Normal Curves Podcast: Mixing Sexy Science & Serious Statistics

 Imagine sitting in a room crafting a concept for a new podcast. After hours of brainstorming, bad coffee, flaky croissants, and short tempers, the group hits upon an idea that they can move forward with. 

The group decides to "start a podcast with two college professors who are statistics nerds and talk a lot about dissecting data."

 They bring their idea to the boss, who looks like the Community Chest guy in Monopoly, who barks, "Are you kidding me? This will never work. It'll put people to sleep."

 Then you listen to the first episode of Normal Curves and realize how wrong the boss was -- again!

 Normal Curves is a podcast about sexy science & serious statistics. The marketing pitch is a good one: "Ever try to make sense of a scientific study and the numbers behind it? Listen in to a lively conversation between two stats-savvy friends who break it all down with humor and clarity. Professors Regina Nuzzo and Kristin Sainani discuss papers like a journal club does — except with more fun, less jargon, and some irreverent, PG-13 content sprinkled in. Join Kristin and Regina as they dissect the data, challenge the claims, and arm you with tools to assess scientific studies on your own."

Before we get into the essence of the show, let me tell you about these "geeky" hosts.

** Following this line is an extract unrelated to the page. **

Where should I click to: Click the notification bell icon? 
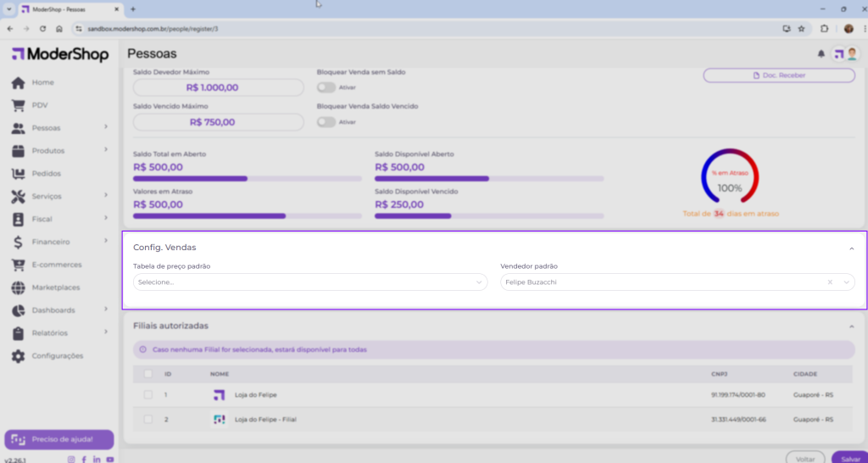(x=821, y=54)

Kristin Cobb Sainani is a Professor at Stanford University and Freelance Science Writer. She is a Stanford professor and science journalist who brings statistics and scientific writing to students and audiences worldwide. She teaches the popular Coursera course Writing in the Sciences, available in 22 languages, and offers an online medical statistics certificate program through Stanford Online.

Kristin works as a statistician on sports medicine projects and serves as a statistical or associate editor for academic journals, including Medicine & Science in Sports & Exercise, Sports Medicine, and The American Journal of Sports Medicine.

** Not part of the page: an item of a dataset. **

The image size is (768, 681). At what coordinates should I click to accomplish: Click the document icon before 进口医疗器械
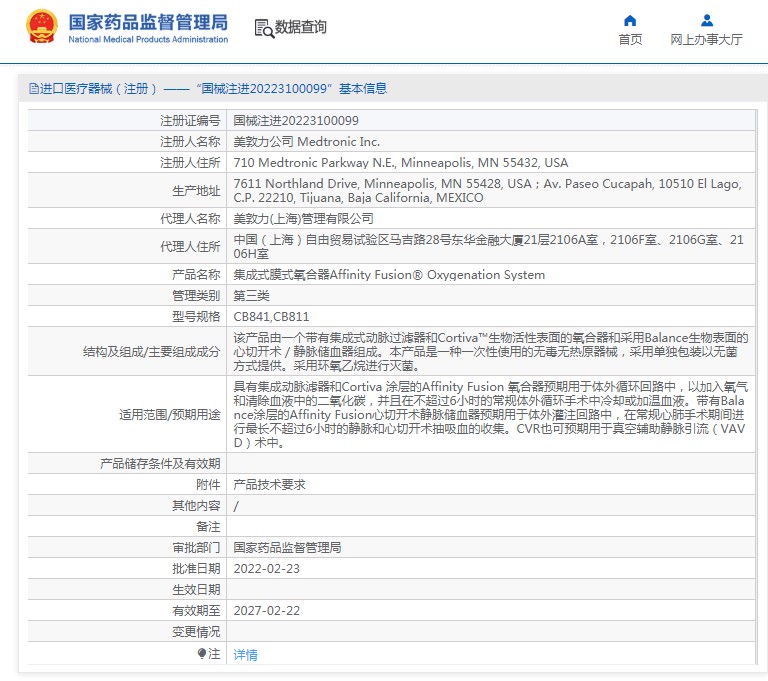click(x=33, y=89)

Kristin has also written extensively about health, science, and statistics for diverse audiences. She authored a health column for Allure magazine, a beauty magazine, for ten years and authored a statistics column, along with co-host Regina Nuzzo, for the journal Physical Medicine & Rehabilitation for over a decade. In 2018, she received the Biosciences Award for Excellence in Graduate Teaching at Stanford University. Known for her statistical sleuthing and ability to cut through academic jargon, she champions sound statistics and clear language in science.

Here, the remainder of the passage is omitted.